La violenza, un dei più subdoli mezzi, ai quali sempre più spesso si ricorre per imporre la propria autorità. Che sia in casa o in palestra, a lavoro o in un bar, questa crudele fiera, che circola sotto la quasi eufemistica etichetta di ”violenza”, continua a mietere vittime sempre più giovani, abituate a dare al mondo lo scarlatto colore del sangue.
Avrebbe compiuto 16 anni tra nove giorni Maycol Catizone, che lo scorso 1 maggio è stato ucciso a coltellate, a seguito di una lite, scoppiata all’esterno di un bar a Isola Capo Rizzuto, nel Crotonese. Artefice di tale feroce delitto Carmine Pullano, di 31 anni, già noto alle Forze dell’Ordine.
Teatro del drammatico episodio una piazza del centro crotonese, all’esterno del bar-sala giochi Romania Style, dove sarebbe scoppiata la lite tra il giovane Catizone, che si trovava nel bar in compagnia dei suoi amici, e Pullano. Insulti che sarebbero degenerati nella rissa, svoltasi poi all’esterno del locale. Nello scontro sarebbe comparso il coltello, brandito, come testimoniano le registrazioni della videosorveglianza, da Pullano, il quale avrebbe ferito in modo lieve due giovani e ucciso Maycol Catizone, con due lesioni mortali all’altezza del petto e del fianco. Il sedicenne sarebbe spirato durante il tragitto in ospedale. Il trentunenne, dileguatosi al momento dell’omicidio, sarebbe stato individuato dai Carabinieri di Isola Capo Rizzuto, della Compagnia di Crotone e del Comando provinciale, intervenuti sul posto, che hanno ascoltato le testimonianze dei presenti e passato in rassegna gli elementi registrati dalla videosorveglianza. Pullano sarebbe stato trovato dai Carabinieri nascosto sotto una pila di materassi presso un appartamento di famiglia, usato durante l’estate.

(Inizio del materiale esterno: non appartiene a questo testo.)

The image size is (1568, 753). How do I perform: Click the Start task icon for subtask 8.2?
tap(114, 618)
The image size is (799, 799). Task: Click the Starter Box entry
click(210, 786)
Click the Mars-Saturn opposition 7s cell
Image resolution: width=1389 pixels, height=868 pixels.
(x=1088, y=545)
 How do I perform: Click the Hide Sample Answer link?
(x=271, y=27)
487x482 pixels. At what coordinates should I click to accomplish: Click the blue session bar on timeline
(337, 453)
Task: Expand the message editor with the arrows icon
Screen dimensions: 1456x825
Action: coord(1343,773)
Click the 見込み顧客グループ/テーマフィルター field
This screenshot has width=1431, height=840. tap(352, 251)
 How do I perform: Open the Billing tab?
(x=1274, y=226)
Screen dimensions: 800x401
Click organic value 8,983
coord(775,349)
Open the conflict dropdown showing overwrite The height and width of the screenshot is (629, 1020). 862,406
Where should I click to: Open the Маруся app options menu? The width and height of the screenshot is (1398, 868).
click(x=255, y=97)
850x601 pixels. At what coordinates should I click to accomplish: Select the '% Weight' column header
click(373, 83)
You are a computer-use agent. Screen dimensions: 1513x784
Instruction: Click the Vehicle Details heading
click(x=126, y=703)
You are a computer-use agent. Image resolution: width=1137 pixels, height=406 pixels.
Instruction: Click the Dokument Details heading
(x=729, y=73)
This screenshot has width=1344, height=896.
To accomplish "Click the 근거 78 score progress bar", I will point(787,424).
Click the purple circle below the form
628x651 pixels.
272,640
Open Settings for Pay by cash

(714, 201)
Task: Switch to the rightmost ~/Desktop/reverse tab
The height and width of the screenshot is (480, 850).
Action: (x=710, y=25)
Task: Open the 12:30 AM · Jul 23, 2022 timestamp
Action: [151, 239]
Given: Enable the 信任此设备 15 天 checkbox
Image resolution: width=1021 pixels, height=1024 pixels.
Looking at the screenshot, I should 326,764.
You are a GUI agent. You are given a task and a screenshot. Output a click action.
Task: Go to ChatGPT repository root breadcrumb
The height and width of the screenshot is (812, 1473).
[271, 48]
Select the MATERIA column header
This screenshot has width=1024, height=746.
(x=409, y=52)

”Non volevo ammazzare nessuno, con quel coltellino non capisco come sia stato possibile”, queste le parole con cui il trentunenne, condotto nel carcere di Catanzaro, avrebbe tentato di giustificare il suo gesto; un atto che ha stroncato la breve vita di un ragazzo di appena 16 anni.
Il volto di Maycol, vittima dell’irrefrenabile impeto della violenza, si disegna fatalmente sul volti di molti altri, giovani o adulti che siano, temerari guerrieri di futili conflitti.
E’ accaduto a Roma, nella notte tra lo scorso 30 aprile e 1 maggio. Verso le 01.30, sarebbe scoppiata una rissa tra una ventina di giovani, appartenenti a due gruppi rivali, all’esterno di una discoteca in zona Ruderi di Torrenova. La lite si sarebbe sciolta all’intervento dei Carabinieri, sopraggiunti con tre pattuglie.
Dopo qualche ora due dei ragazzi che avevano preso parte alla rissa, sarebbero stati ricoverati per ferite da arma da fuoco; il primo, di 18 anni, sarebbe giunto alle 03.30 circa presso il Policlinico Casilino, ferito a una spalla; il secondo, di 14 anni, sarebbe stato ricoverato alle 04.30 presso il Policlinico di Tor Vergata, anch’egli ferito alla spalla. Entrambi avrebbero raccontato di aver subito un’aggressione da parte di due centauri che avrebbero aggredito il primo, mentre viaggiava nella sua auto con altri amici e il secondo, dopo averlo seguito in scooter.
Dopo avere ascoltato le testimonianza delle due giovani vittime, gli investigatori avrebbero disposto la sorveglianza di entrambi gli ospedali, cercando al contempo di fare luce sull’accaduto.
Nel giro di poche ore un giovane ragazzo, Maycol Catizone, ha perso la vita e diversi altri hanno rischiato di perderla. Troppo spesso circolano da bocca a bocca tristi storie su morti precoci ed esistenze compromesse, sin dai primi passi, a causa della violenza. Che sia psicologica o fisica, essa, che esercita il suo crudele fascino sui più deboli, ha come unica meta la distruzione.